There is a small amount of work remaining by web team to realize this (see T319305) but a Wikidata engineer can imagine this by using Vector 2022 on a mobile device on Wikidata using the following user script https://en.wikipedia.org/wiki/User:Jdlrobson/responsiveVector2022.js

https://phabricator.wikimedia.org/phame/post/view/286/should_vector_be_responsive/

Pros: Web team are motivated to make Vector 2022 mobile friendly; Wikidata mobile experience would benefit from all features currently desktop only
Cons: Some editors may dislike a responsive skin and would require some community outreach (they can easily opt out using existing preferences in Special:preferences); The Vector 2022 skin is not quite mobile friendly and WMF web team need to be onboard with any changes here.

Have a Wikidata-only skin

Having a Wikidata only skin allows Wikidata to have its own distinct brand optimized for its own features. Special:ContentTranslation took this approach to sandbox it from changes by other teams.

Pros: Wikidata can make decisions around page rendering.
Cons: More work required to create a new skin

Event Timeline

I like Disable MobileFrontend, continue using Minerva, except for having to adjust my preferences or use query parameters all the time if I use Wikidata both on desktop and mobile. Could MobileFrontend be changed so that feature #2 can be turned off at a site (or, even better, at a namespace) level while keeping features #1 and #3?
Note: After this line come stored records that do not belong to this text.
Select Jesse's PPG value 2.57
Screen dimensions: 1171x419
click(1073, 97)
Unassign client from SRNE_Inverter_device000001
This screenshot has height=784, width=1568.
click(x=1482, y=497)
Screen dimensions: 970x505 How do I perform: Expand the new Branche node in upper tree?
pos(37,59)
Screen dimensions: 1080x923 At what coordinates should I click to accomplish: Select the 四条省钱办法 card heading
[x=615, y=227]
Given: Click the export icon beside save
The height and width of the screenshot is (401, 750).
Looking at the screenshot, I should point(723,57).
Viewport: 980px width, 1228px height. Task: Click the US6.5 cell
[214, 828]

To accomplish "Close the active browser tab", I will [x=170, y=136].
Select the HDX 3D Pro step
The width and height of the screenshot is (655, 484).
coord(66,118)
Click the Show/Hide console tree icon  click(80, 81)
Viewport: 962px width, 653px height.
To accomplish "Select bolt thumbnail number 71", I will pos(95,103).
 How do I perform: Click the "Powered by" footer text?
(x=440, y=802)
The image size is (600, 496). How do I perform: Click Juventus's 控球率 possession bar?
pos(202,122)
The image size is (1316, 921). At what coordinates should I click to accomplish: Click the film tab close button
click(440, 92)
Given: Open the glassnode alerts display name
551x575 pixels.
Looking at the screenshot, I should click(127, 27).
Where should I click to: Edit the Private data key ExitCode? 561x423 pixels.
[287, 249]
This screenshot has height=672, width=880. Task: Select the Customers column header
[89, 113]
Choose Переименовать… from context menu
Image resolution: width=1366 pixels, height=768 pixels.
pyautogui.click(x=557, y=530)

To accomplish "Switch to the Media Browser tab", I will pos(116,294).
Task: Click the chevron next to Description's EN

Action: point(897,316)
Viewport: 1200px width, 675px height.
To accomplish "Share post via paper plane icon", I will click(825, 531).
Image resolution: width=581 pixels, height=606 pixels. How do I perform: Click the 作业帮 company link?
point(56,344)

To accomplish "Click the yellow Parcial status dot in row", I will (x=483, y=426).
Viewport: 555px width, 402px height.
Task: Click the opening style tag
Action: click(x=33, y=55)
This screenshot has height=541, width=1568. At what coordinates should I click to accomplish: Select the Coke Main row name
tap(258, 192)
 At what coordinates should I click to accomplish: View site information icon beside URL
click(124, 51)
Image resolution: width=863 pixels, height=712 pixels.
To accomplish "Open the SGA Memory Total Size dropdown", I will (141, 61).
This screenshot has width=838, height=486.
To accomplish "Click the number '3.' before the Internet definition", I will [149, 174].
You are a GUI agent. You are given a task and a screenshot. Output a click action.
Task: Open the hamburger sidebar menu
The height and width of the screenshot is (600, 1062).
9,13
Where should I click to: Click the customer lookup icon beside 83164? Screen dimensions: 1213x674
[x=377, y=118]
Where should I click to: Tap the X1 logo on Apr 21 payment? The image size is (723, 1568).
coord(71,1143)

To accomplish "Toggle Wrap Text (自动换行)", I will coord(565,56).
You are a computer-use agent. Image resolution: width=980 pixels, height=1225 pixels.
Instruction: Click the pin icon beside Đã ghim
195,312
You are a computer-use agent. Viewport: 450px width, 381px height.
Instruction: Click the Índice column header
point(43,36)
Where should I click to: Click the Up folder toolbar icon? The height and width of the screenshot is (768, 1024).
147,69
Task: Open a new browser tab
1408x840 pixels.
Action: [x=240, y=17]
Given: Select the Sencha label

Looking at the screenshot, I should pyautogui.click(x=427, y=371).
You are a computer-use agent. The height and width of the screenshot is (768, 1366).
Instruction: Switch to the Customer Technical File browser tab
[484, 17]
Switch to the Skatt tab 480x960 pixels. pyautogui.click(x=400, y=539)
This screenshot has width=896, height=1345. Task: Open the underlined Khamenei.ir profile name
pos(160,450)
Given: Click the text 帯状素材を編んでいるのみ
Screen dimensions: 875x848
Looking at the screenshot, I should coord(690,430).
for example section collapsing is not available on https://www.wikidata.org/wiki/Help:About_data

I do see collapsible sections on https://m.wikidata.org/wiki/Help:About_data (of course not at your link, as it points to the desktop site). And it makes sense to have collapsible sections and other content transformations on wikitext pages on Wikidata, which is why I’d prefer turning off content transformations at a namespace level if possible.

Collapsible sections in part of MobileFrontend, so disabling MobileFrontend would remove the feature. MobileFrontend could be retained using a more limited set of functionality, I've added that as an option.

which is why I’d prefer turning off content transformations at a namespace level if possible.

It is possible. That's what $wgMFMobileFormatterOptions does.

Thanks for filing this, Jon!

@ItamarWMDE @Sarai-WMDE We should talk about this also in the context of our Item UI improvement planning.

In regard to this issue:

  • The current mobile UI for Wikidata falls short in usability, lacking essential features such as language fallback support and offering only limited editing capabilities. The forthcoming addition of the multi-language code feature (T285156) may further complicate the user experience.
  • It's no surprise that many users are steering clear of the mobile UI. Preliminary analytics data, as part of T336361, indicates that approximately one-third of all Wikidata mobile traffic already utilizes the desktop UI. The proportion could be even higher for editing, and Andrew and I are actively investigating this aspect.
  • Our plan is to revamp the editing UI, and accommodating two distinct interfaces will only complicate this undertaking. Therefore, it appears increasingly likely that adopting a responsive design approach is the most prudent course of action. Consequently, I am deferring any investments into the mobile UI at this time.

In summary, it appears to me that we are already on a clear path toward transitioning from a split UI to a responsive approach in Wikidata's near future. Additionally, there is an enticing proposal put forth by @Nikki (T330820) that could potentially accelerate our move to a single, unified UI.